Sunday, May 06, 2007

DC and RDA - the beginning of a beautiful friendship?

An interesting announcement was made this past week that the DC and RDA communities will be working together to do the following:

  • development of an RDA Element Vocabulary
  • development of an RDA DC Application Profile based on FRBR and FRAD
  • disclosure of RDA Value Vocabularies using RDF/RDFS/SKOS

The news isn’t exactly taking the library community by storm, but the commentary I have seen has all been of the “this is a good thing, I’ll follow this with interest” theme.
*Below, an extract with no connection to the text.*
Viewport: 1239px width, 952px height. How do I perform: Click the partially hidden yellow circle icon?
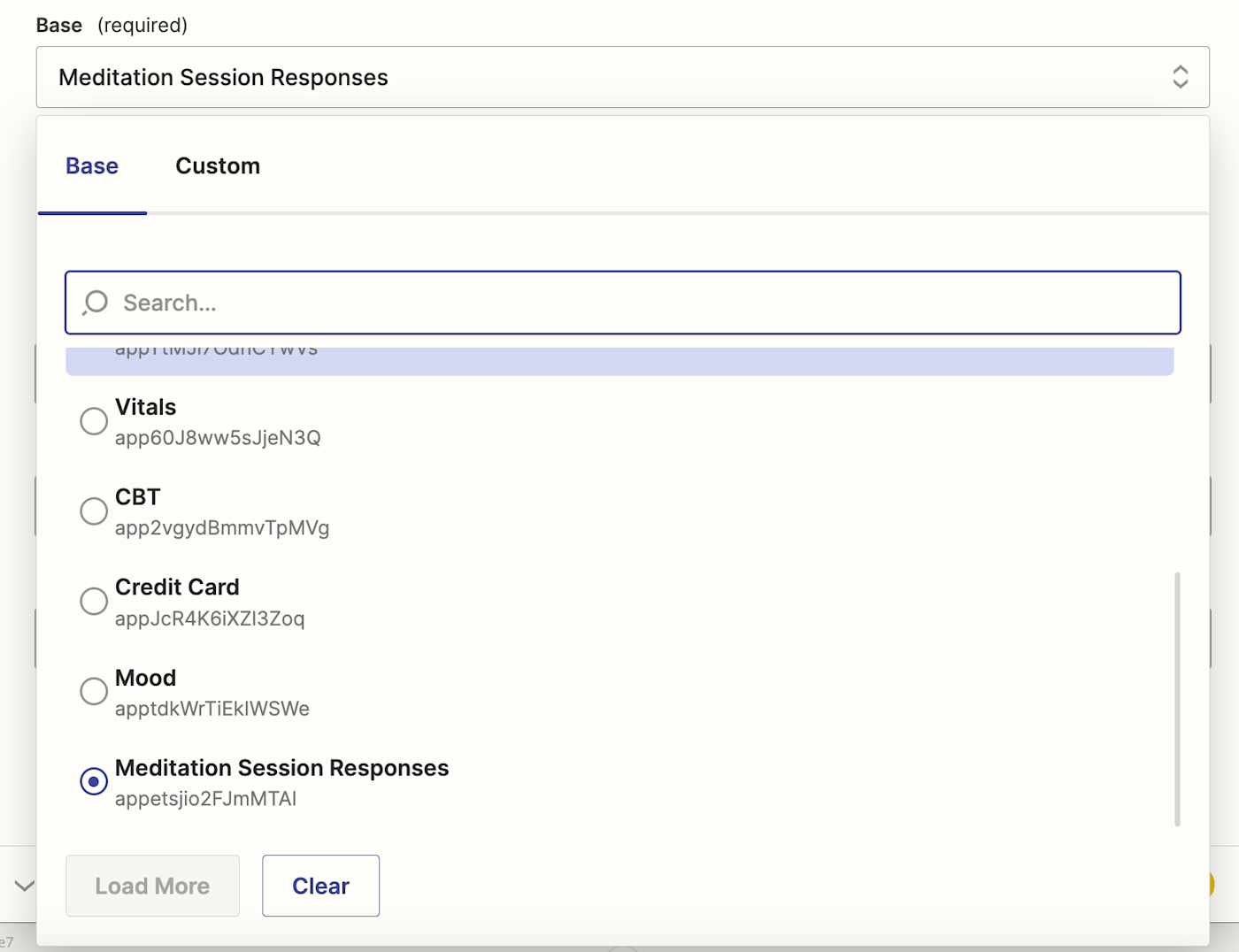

But something bothers me about this plan, and I’m having trouble deciding exactly what it is I find, well, wrong in some way.

There’s nothing in the announcement that indicates the development of RDA proper will be affected by this work; in fact, the indication in the announcement that funding will be sought for the activities outlined implies the work is a long way off, likely entirely too late to have any real effect on RDA. This seems to be to be entirely backwards – trying to harmonize DC principles with RDA after the fact. Didn’t the DC community learn its lesson about the pitfalls of this approach when developing the Abstract Model, only realizing long after developing a metadata element set that it would benefit from an underlying model?
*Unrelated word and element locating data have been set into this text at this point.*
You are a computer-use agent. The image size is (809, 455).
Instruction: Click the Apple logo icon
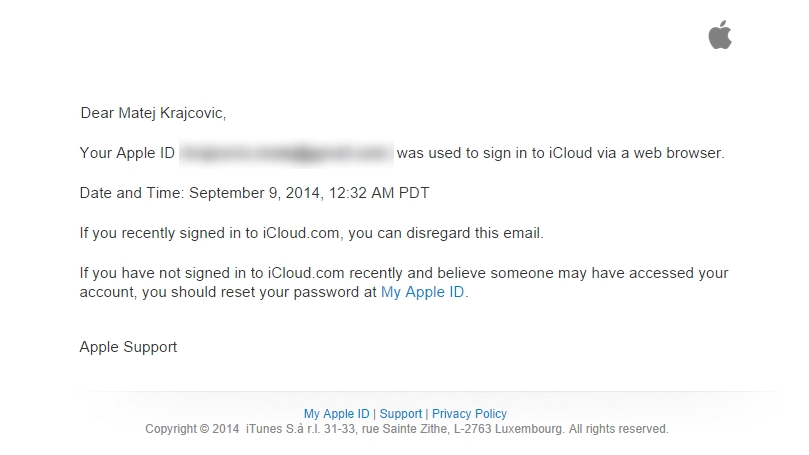tap(720, 36)
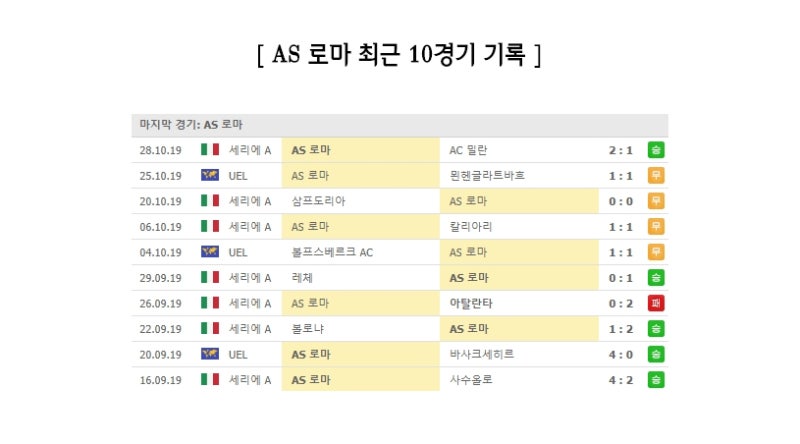Open 사수올로 opponent link
Image resolution: width=800 pixels, height=444 pixels.
[x=470, y=380]
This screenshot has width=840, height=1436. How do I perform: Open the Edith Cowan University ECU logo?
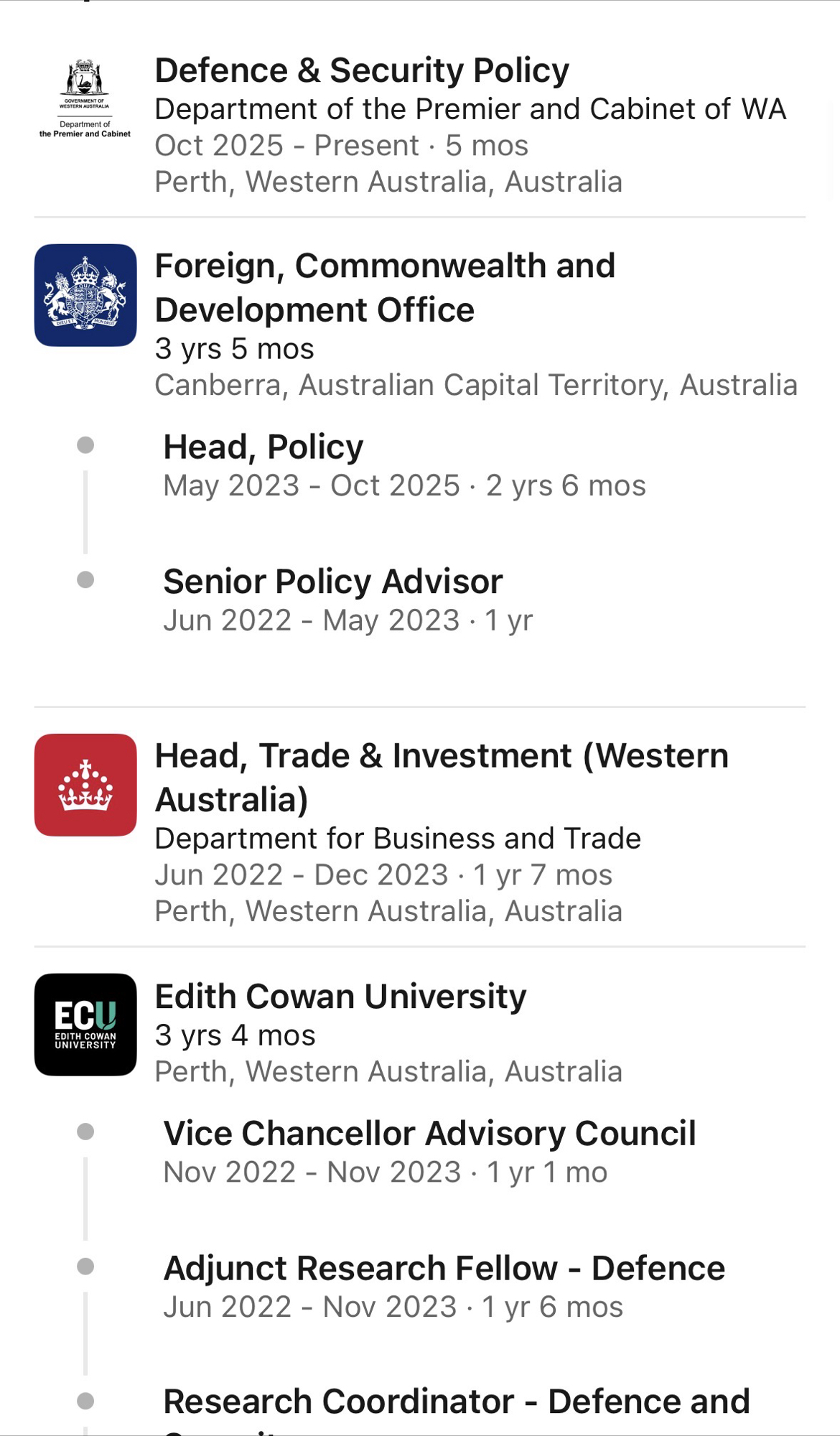point(85,1025)
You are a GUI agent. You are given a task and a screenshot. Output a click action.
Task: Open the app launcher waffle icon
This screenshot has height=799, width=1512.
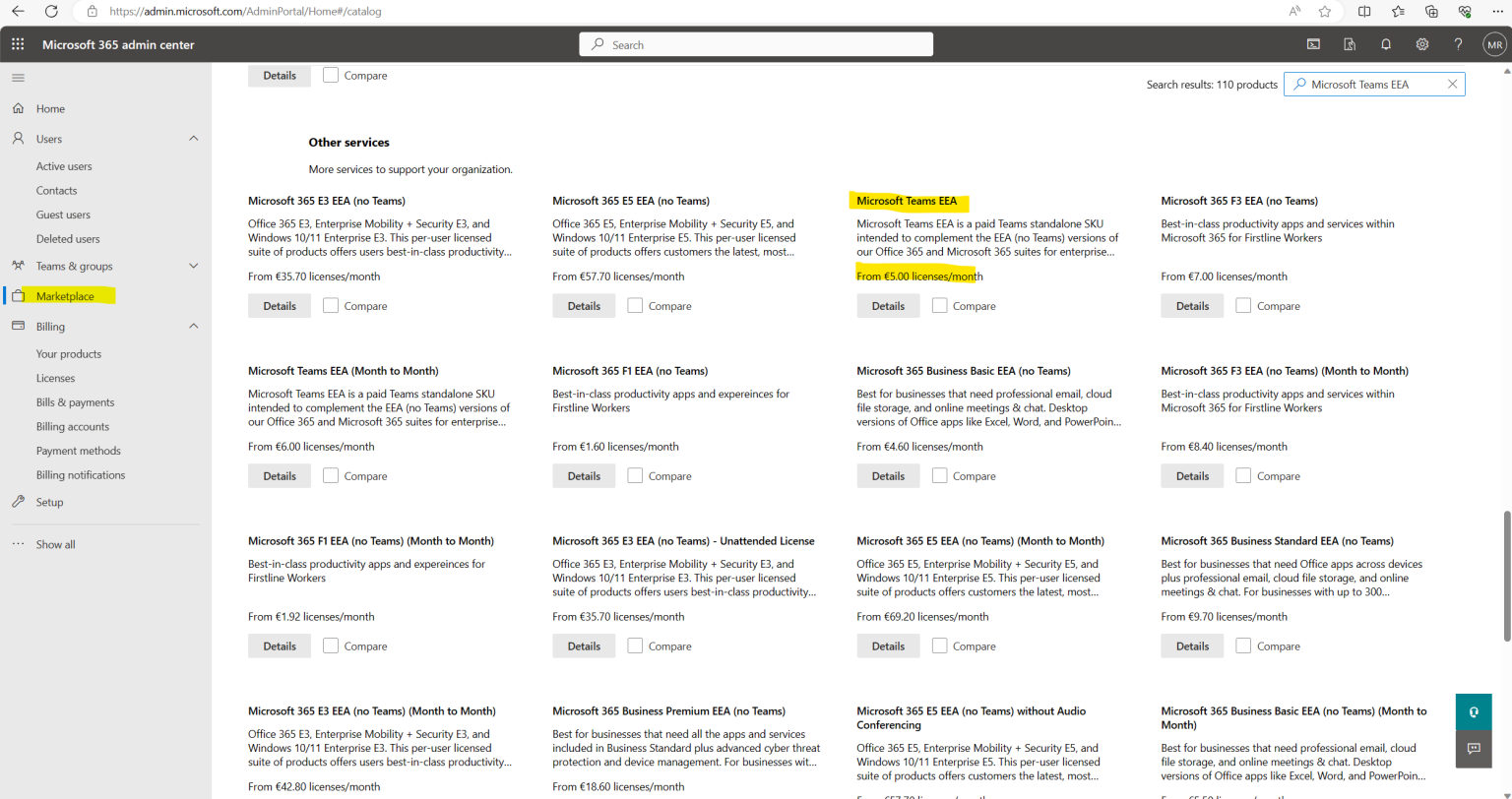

This general approach failed miserably with the DC Libraries Application Profile. There, the application profile developers wanted to use some elements from MODS, but weren’t able to because MODS doesn’t conform to the DCMI Abstract Model. So basically what the DC community said here was that application profiles are great, they form the fundamental basis of DC extensibility, but, oh yeah, you can’t actually use elements from any other standards unless they conform to the Abstract Model, even though are no approved encodings for even DC itself more than two years after the Abstract Model was released. OK then. Way to foster collaboration between metadata communities.

Won’t the same problem arise with this RDA work? Yes, yes, RDA is a content standard and MODS is a structure standard, so this could make a difference, but won’t the same issues arise regardless? How in the world will the mess that is the set of RDA drafts right now possibly conform to the DCMI Abstract Model? Even if RDA was really consistently based on FRBR principles (which seems only a surface connection at best right now, with inconsistent use of FRBR terminology and some separation of content from carrier rules, but no real relationship), won’t a clash of conceptual models still occur? I’m the first to admit I have a very poor understanding of the DCMI Abstract Model, but given the history in the DC community of initiatives like this I’m not optimistic.

But maybe the DC community will change paths and realize flexibility and collaboration get more users than intellectual rigor. It’s sad in some respects, but true. It wouldn’t be the first time there’s been a major shift in the direction of the DCMI. I don’t know that this is a good thing, but I’ll certainly follow it with interest.